------ ENTRIES PROVIDED
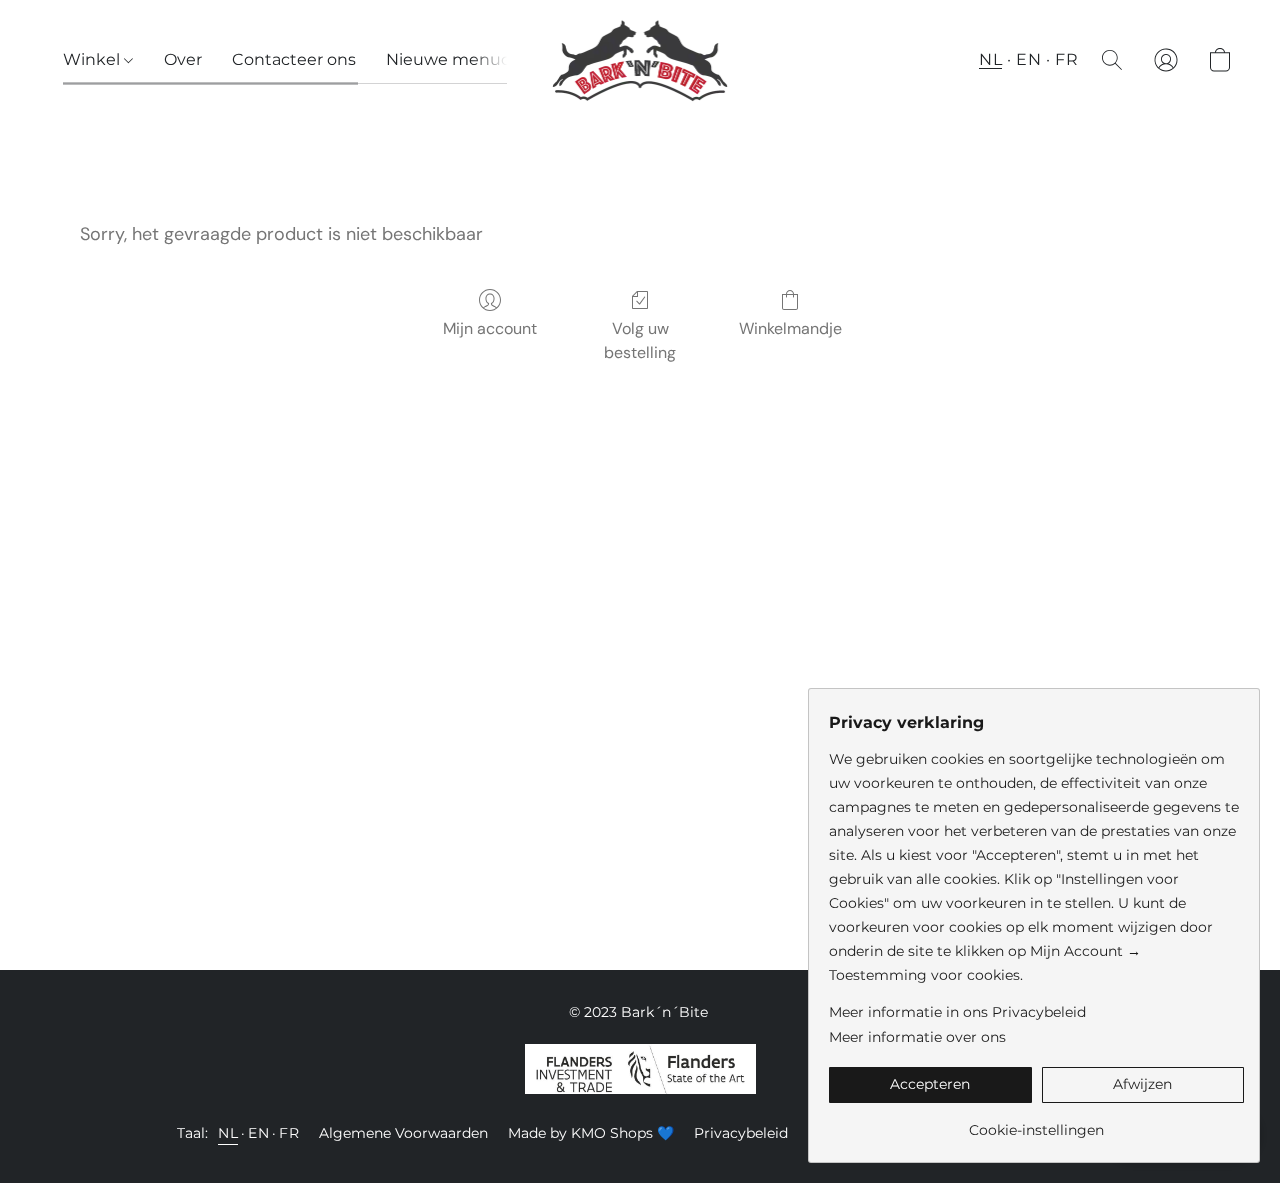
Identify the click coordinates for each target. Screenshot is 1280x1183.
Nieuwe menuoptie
------------
------ ENTRIES PROVIDED
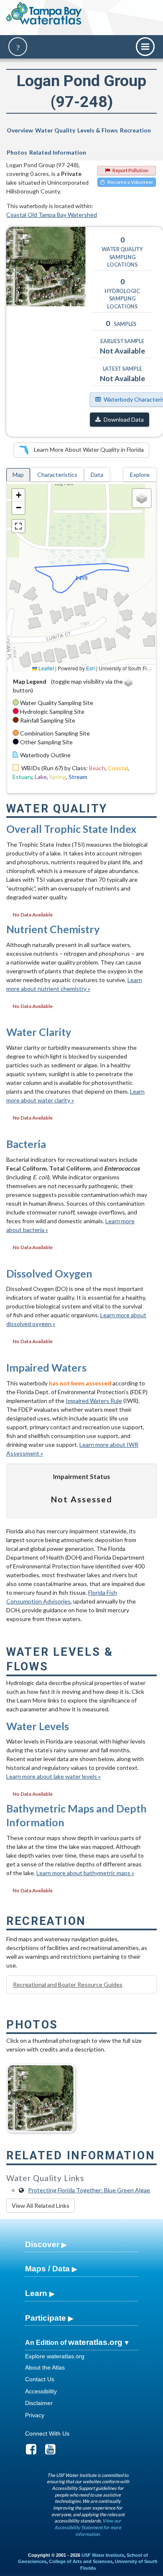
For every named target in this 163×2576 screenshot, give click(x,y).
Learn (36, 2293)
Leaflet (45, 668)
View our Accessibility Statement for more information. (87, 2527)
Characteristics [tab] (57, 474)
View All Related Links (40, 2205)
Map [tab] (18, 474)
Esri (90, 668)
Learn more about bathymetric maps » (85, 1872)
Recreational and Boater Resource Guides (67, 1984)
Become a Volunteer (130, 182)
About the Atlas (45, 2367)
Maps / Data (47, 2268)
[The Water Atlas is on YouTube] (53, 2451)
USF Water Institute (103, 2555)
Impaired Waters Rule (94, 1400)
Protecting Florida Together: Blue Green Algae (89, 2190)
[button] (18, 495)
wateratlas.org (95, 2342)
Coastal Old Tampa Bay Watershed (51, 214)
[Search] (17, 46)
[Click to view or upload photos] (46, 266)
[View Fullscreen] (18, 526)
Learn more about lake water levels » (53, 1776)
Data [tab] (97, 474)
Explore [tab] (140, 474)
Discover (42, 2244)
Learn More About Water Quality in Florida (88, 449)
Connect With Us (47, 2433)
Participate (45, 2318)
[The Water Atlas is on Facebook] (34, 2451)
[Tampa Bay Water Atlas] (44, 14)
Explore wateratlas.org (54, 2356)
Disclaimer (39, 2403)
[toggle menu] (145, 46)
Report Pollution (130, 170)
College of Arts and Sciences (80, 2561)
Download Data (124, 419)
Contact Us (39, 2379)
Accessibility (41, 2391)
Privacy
------------
If a line in the records above holds the string "Florida", copy it out.

Protecting Florida Together: Blue Green Algae (89, 2190)
Learn More About Water Quality in Florida (88, 449)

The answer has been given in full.